Run this notebook online:Binder

Bert text embedding inference deployment guide

In this tutorial, you will use LMI container from DLC to SageMaker and run inference with it.

Please make sure the following permission granted before running the notebook:

  • SageMaker access

Step 1: Let's bump up SageMaker and import stuff

%pip install sagemaker --upgrade  --quiet
import sagemaker
from sagemaker.djl_inference.model import DJLModel

role = sagemaker.get_execution_role()  # execution role for the endpoint
session = sagemaker.session.Session()  # sagemaker session for interacting with different AWS APIs

Step 2: Start building SageMaker endpoint

In this step, we will build SageMaker endpoint from scratch

Getting the container image URI

Check out available images: Large Model Inference available DLC

# Choose a specific version of LMI image directly:
# image_uri = "763104351884.dkr.ecr.us-west-2.amazonaws.com/djl-inference:0.28.0-lmi10.0.0-cu124"

Create SageMaker model

You can deploy model from Huggingface hub or DJL model zoo.

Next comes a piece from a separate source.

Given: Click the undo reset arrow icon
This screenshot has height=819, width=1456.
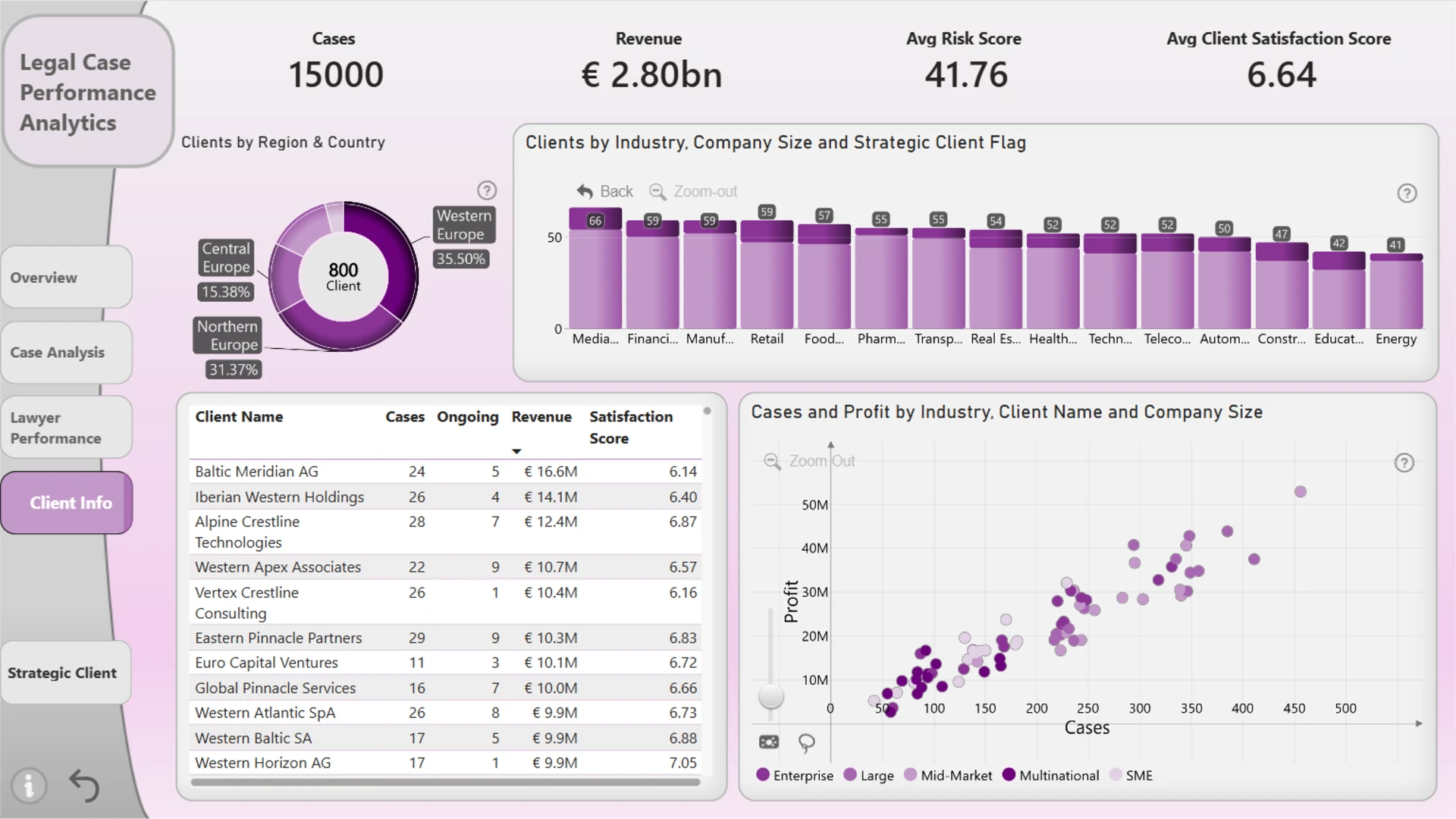Looking at the screenshot, I should click(x=83, y=786).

# model_id = "djl://ai.djl.huggingface.onnxruntime/BAAI/bge-base-en-v1.5" # use DJL model zoo model
# model_id = "s3://YOUR_BUCKET" # download model from your s3 bucket
model_id = "BAAI/bge-base-en-v1.5" # model will be download form Huggingface hub

env = {
    # "SERVING_BATCH_SIZE": "32", # enable dynamic batch with max batch size 32
    "SERVING_MIN_WORKERS": "1",   # make sure min and max Workers are equals when deploy model on GPU
    "SERVING_MAX_WORKERS": "1",
    # "OPTION_OPTIMIZATION=O2",   # use OnnxRuntime O2 optimization
}

model = DJLModel(
    model_id=model_id,
    task="text-embedding",
    # engine="OnnxRuntime",   # explicitly choose OnnxRuntime engine if needed
    #image_uri=image_uri,     # choose a specific version of LMI DLC image
    env=env,
    role=role)

Create SageMaker endpoint

You need to specify the instance to use and endpoint names

instance_type = "ml.g4dn.2xlarge"
endpoint_name = sagemaker.utils.name_from_base("lmi-text-embedding")

predictor = model.deploy(initial_instance_count=1,
    instance_type=instance_type,
    endpoint_name=endpoint_name,
)

Step 3: Test and benchmark the inference

Let's try to run with an input

predictor.predict(
    {"inputs": "What is Deep Learning?"}
)

You can also make requests with client side batch:

predictor.predict(
    {"inputs": ["What is Deep Learning?", "How does Deep Learning work?"]}
)

Clean up the environment

session.delete_endpoint(endpoint_name)
session.delete_endpoint_config(endpoint_name)
model.delete_model()